TASK INSTRUCTIONS: Copy the data word for word, starting at its first line and ending after the line that contains "Looking at the". Leave out the pictures.

──────────

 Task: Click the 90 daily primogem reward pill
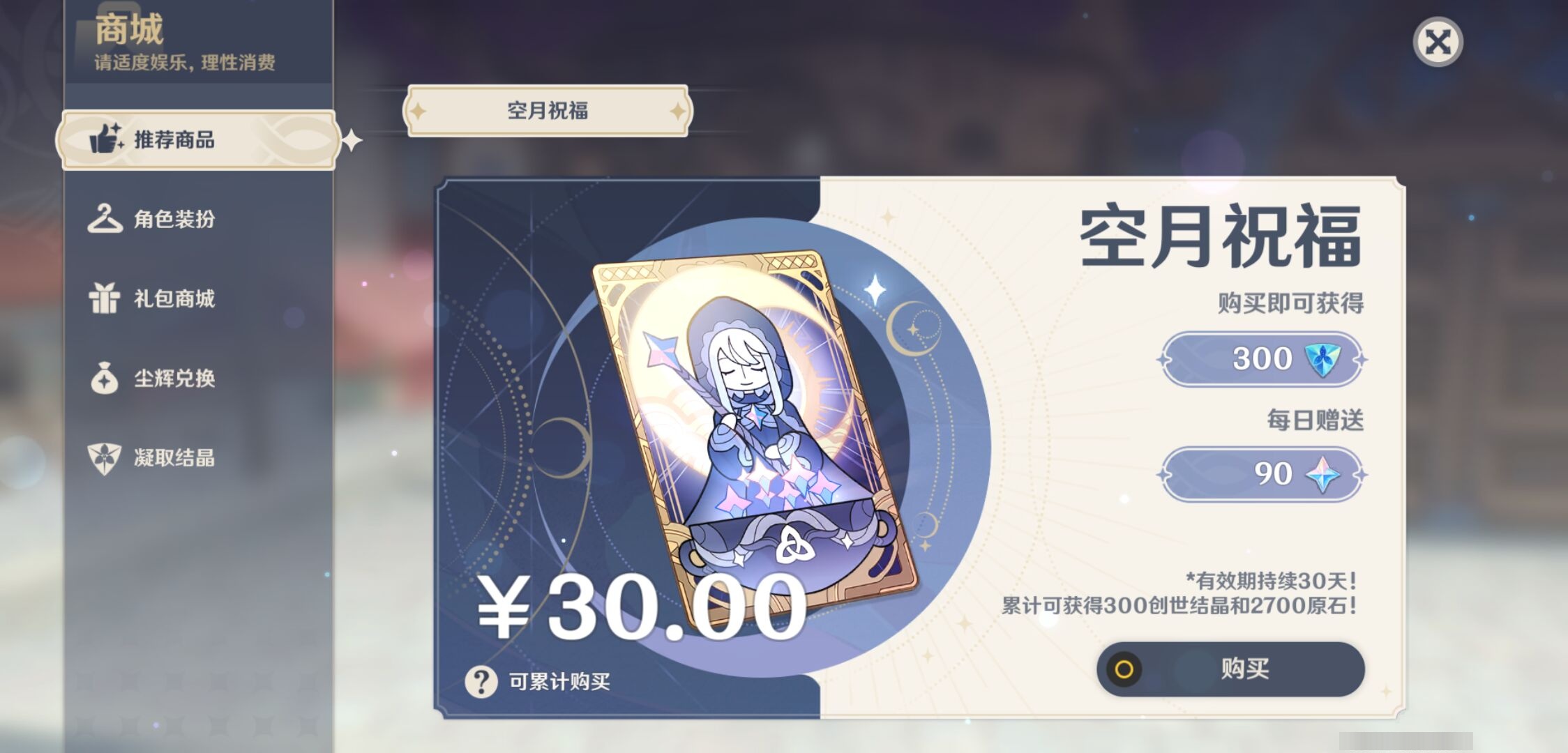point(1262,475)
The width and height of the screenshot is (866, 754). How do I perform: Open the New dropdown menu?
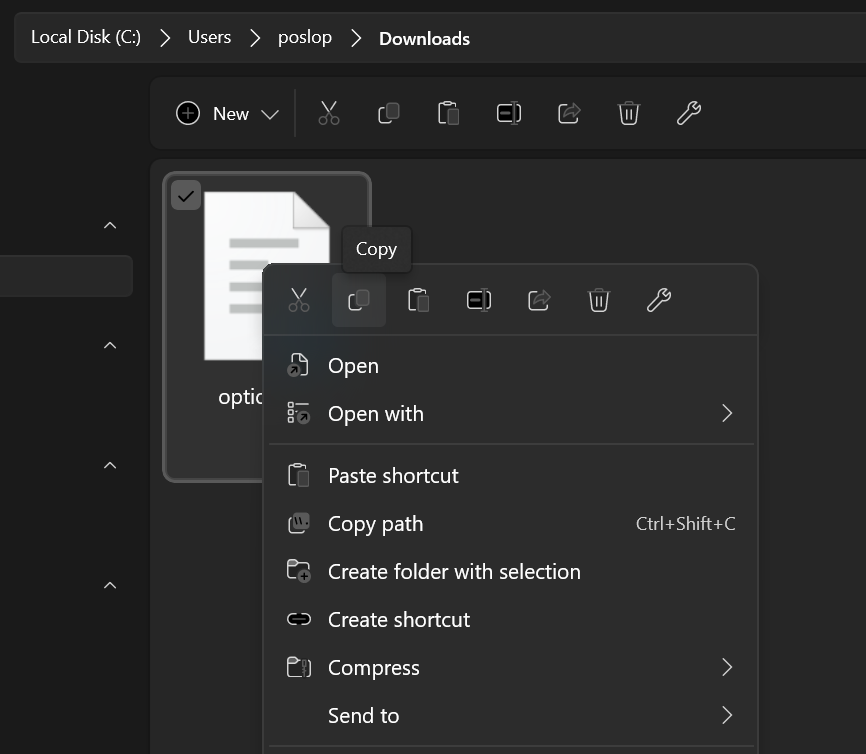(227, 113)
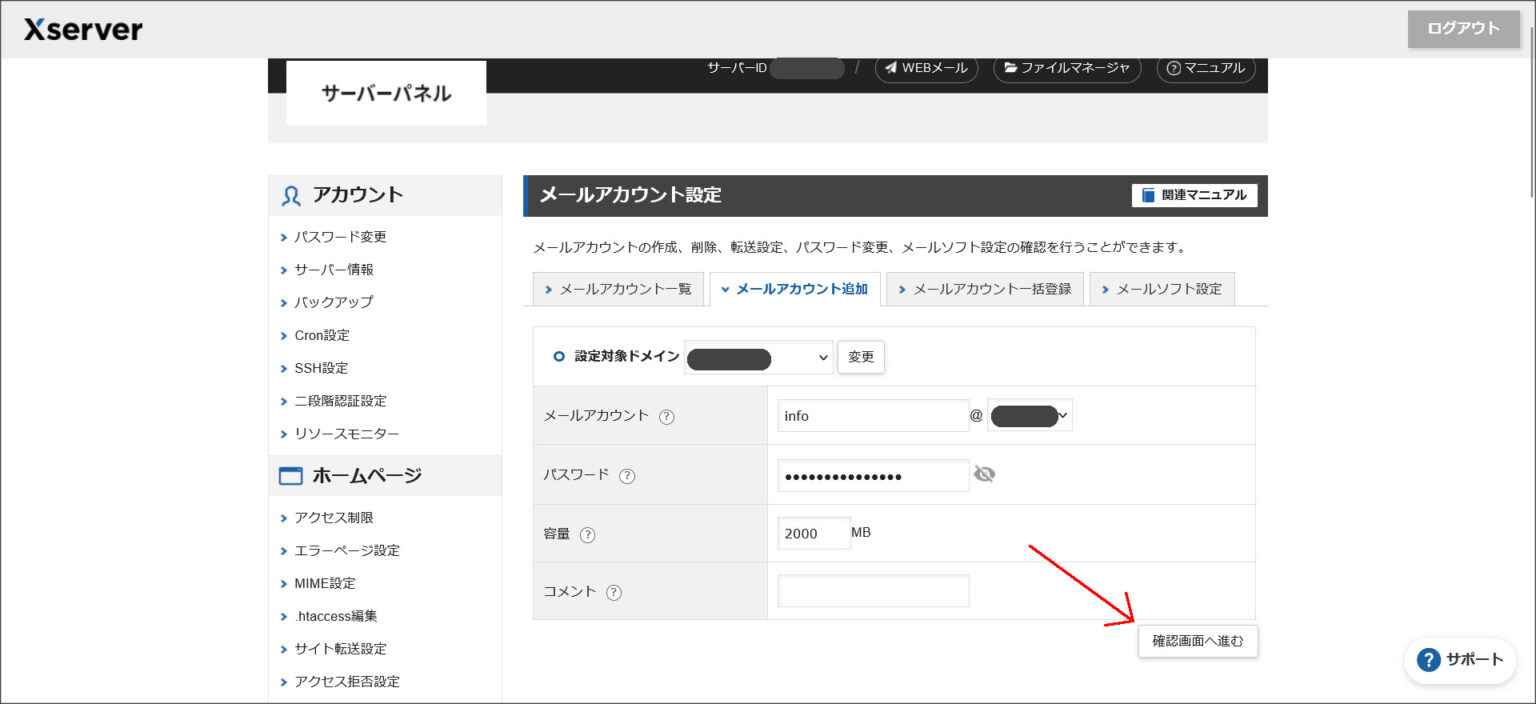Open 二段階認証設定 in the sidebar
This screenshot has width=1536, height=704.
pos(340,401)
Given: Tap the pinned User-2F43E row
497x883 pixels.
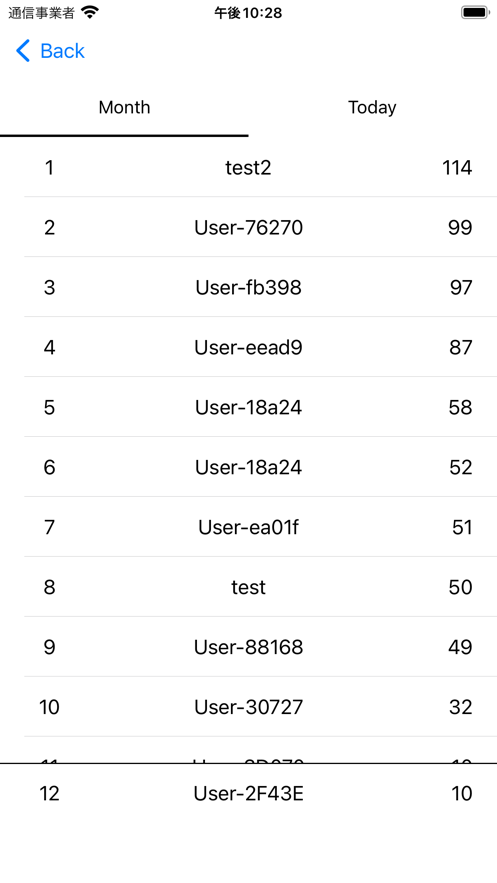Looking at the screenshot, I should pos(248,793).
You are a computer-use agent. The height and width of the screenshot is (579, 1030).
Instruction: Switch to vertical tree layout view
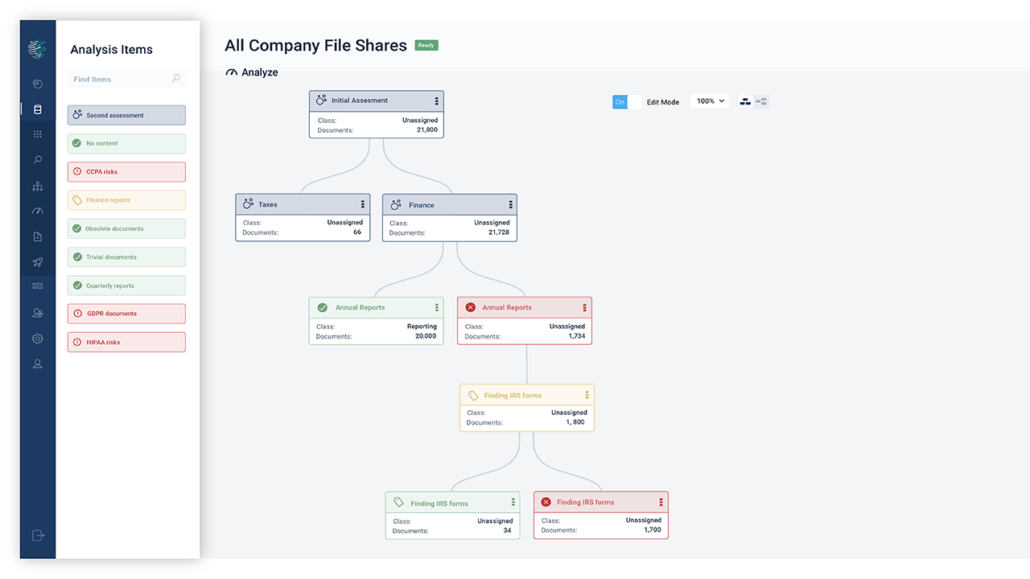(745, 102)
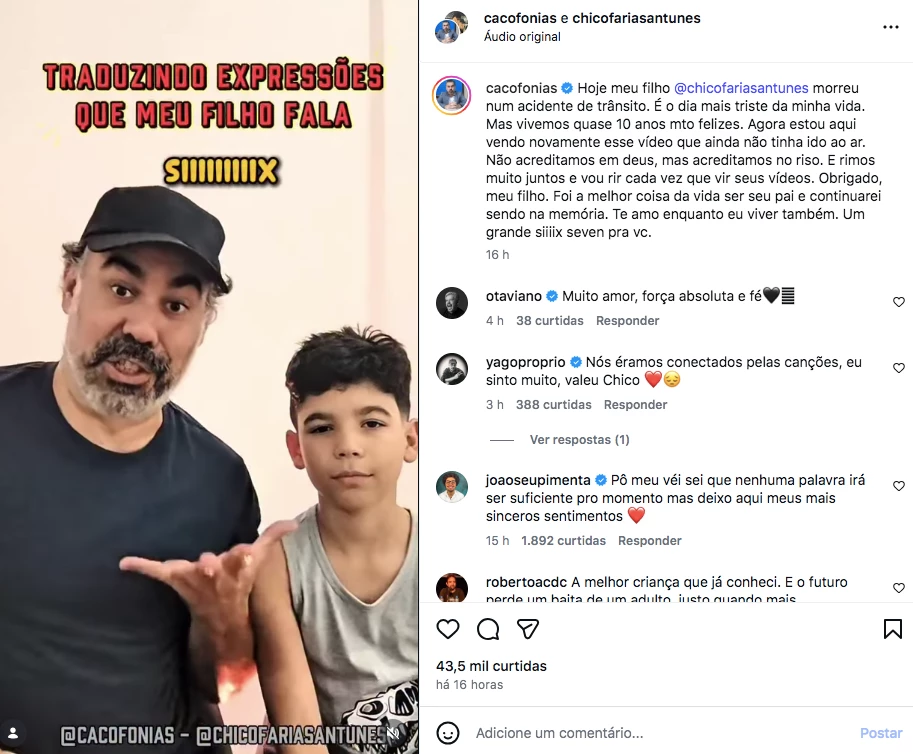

──────────

COMPLETE RESPONSE:
 Task: Click the 90 daily primogem reward pill
point(1262,475)
The width and height of the screenshot is (866, 754). How do I perform: Open the New dropdown menu?
(227, 113)
Open 二段階認証設定 in the sidebar
This screenshot has width=1536, height=704.
pos(340,401)
Given: Tap the pinned User-2F43E row
497x883 pixels.
Looking at the screenshot, I should pos(248,793).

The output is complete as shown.